I'm Breaking Up With Facebook
Jul 11, 2012
I get some interesting emails on occasion. Yesterday, one arrived in my inbox offering "experts on addiction." Not for drugs or alcohol, but rather for the new vice on the block – Internet addiction.
The offer was in response to this week’s Newsweek cover story titled"iCrazy" about the same topic. The article says that newly available peer-reviewed research suggests that the internet has become "all-pervasive" and could be making us "not just dumber or lonelier but more depressed and anxious."
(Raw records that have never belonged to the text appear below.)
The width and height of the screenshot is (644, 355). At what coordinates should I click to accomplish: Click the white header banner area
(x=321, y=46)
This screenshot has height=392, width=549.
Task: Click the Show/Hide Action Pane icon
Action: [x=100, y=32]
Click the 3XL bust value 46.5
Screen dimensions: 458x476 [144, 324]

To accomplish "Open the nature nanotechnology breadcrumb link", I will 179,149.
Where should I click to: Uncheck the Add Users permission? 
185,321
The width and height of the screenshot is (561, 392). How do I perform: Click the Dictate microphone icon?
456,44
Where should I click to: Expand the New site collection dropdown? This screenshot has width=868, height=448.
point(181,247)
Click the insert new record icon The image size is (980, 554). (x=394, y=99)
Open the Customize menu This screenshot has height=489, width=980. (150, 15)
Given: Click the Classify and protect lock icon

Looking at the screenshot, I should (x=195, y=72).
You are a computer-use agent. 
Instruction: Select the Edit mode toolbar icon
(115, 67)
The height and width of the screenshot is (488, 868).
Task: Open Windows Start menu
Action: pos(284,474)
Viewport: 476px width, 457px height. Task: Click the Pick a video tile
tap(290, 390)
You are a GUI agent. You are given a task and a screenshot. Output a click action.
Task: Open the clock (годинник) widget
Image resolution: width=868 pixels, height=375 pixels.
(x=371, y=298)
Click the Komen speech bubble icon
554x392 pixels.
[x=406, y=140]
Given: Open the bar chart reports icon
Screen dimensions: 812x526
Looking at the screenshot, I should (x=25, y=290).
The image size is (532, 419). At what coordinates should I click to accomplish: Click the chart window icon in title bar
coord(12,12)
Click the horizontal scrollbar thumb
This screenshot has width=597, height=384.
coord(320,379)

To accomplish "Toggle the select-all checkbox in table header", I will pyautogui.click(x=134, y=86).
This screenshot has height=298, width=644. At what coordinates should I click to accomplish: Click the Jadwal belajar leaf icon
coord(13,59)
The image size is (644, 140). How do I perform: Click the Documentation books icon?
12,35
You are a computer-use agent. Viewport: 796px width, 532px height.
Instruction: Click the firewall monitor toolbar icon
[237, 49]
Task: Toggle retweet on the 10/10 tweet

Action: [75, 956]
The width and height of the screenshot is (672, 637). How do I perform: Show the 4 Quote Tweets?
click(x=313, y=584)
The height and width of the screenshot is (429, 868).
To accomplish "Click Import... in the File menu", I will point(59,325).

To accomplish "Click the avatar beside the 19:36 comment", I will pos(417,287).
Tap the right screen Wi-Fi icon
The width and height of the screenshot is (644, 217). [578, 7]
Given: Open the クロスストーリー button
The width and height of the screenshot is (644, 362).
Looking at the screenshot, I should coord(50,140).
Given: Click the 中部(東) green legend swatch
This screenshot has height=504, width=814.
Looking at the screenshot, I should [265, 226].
Those are serious claims, to be sure. And let’s not casually dismiss the web's positive power, either. The Internet, smartphones, tablets, etc., are powerful professional tools, in my line of work as well as yours. Did you know that 98% of journalists start working on a story by doing a Google search? I also use Twitter to mine story ideas, and I keep up with the latest industry trends on various other online watering holes.
Farmers are increasingly online as well. And why not? Markets, weather, news – it’s all right there at the touch of a button. There are also a bevy of farm-centric apps that that help you do your jobs more easily and more efficiently.
Still, it’s pretty easy these days to get sucked out of real life and into digital spaces.
"The Internet is a place you can go and constantly find rewards," says Tony Dokoupil, the author of the Newsweek article. "Every time your phone pings, it’s opportunity … essentially, our brains are rewiring themselves for speed."
Like a classic addict, my gut reaction to all of this was, "I can quit any time I want to." Well, time to put my money where my mouth is. I'll start by breaking up with Facebook. It’s been an uncomfortable space to visit for a while, anyway. Oversharing on Facebook has become the new norm, from overbearing political opinions to snapshots of your breakfast. I even watched a friend’s marriage disintegrate through my Facebook feed over the past few months.
All of this is morbidly fascinating, and with real-time updates, there's always something new to see, so the temptation to "catch up" is ever-present. I think a little break would be good for us. It’s not you, Facebook, it’s me.
What do you think? Is Internet addiction a real problem, or do you think the media is sensationalizing the issue?